Exercise prompt ▸
Once the line containing "The width and" is found in the data below, repeat it and every later line exactly, leaving the pictures out.

Records for processing ▸
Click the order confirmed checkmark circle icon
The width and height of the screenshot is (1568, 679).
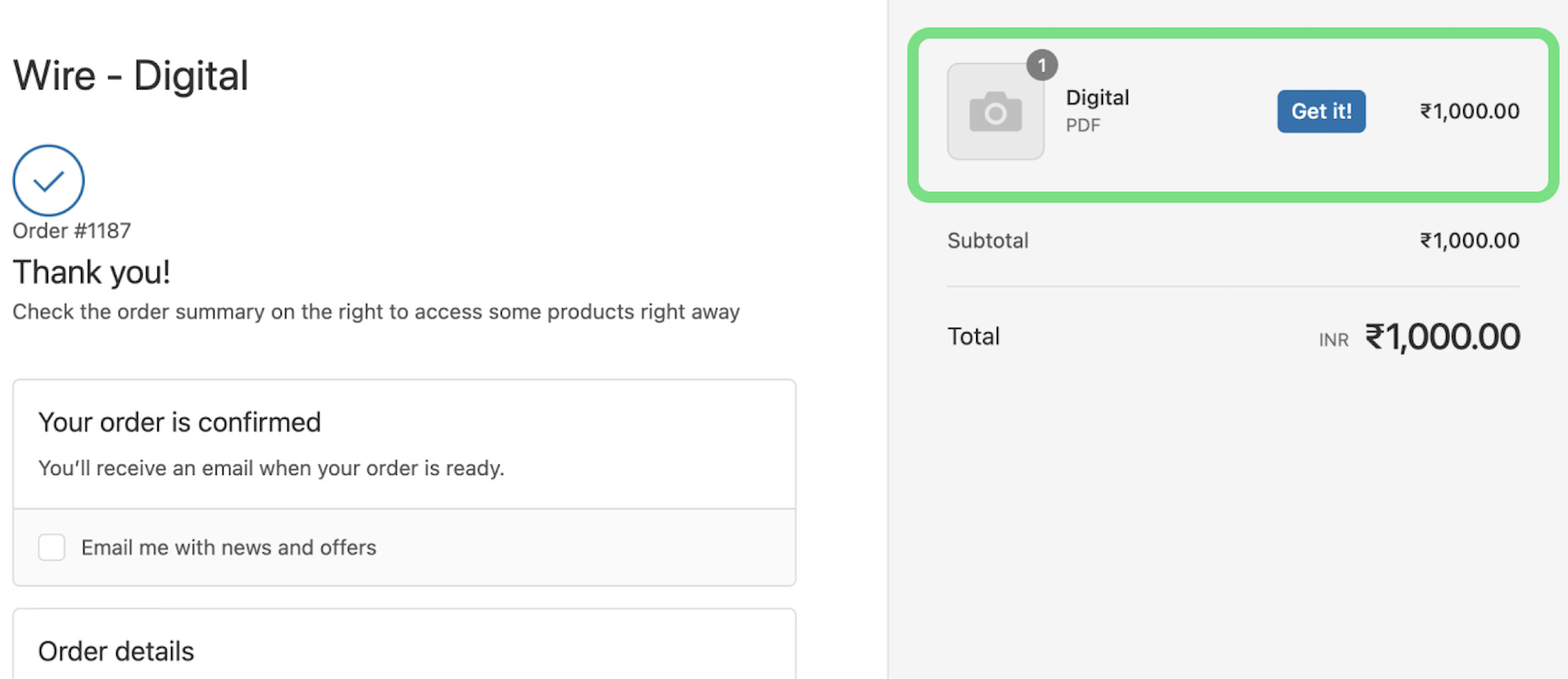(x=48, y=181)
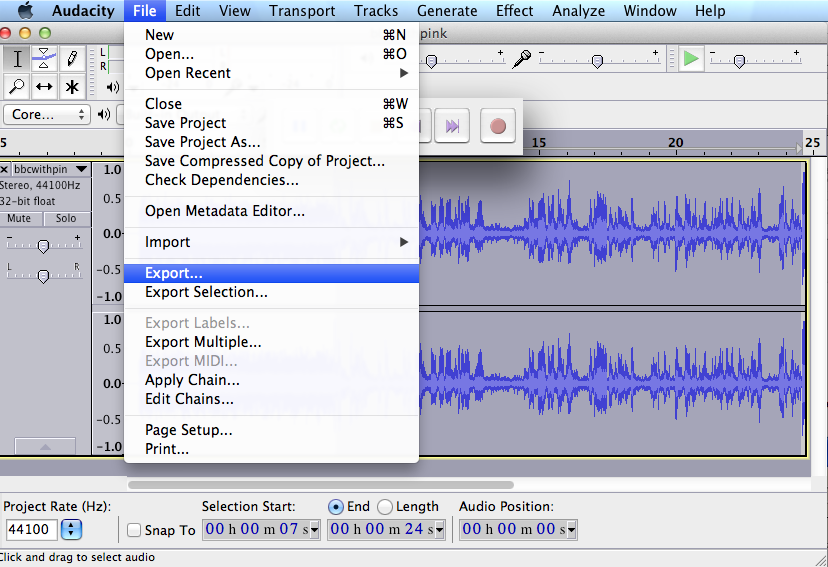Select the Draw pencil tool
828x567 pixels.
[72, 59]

Answer to the exercise ▸
The width and height of the screenshot is (1568, 679).
(x=48, y=181)
Select the Draw pencil tool
828x567 pixels.
[72, 59]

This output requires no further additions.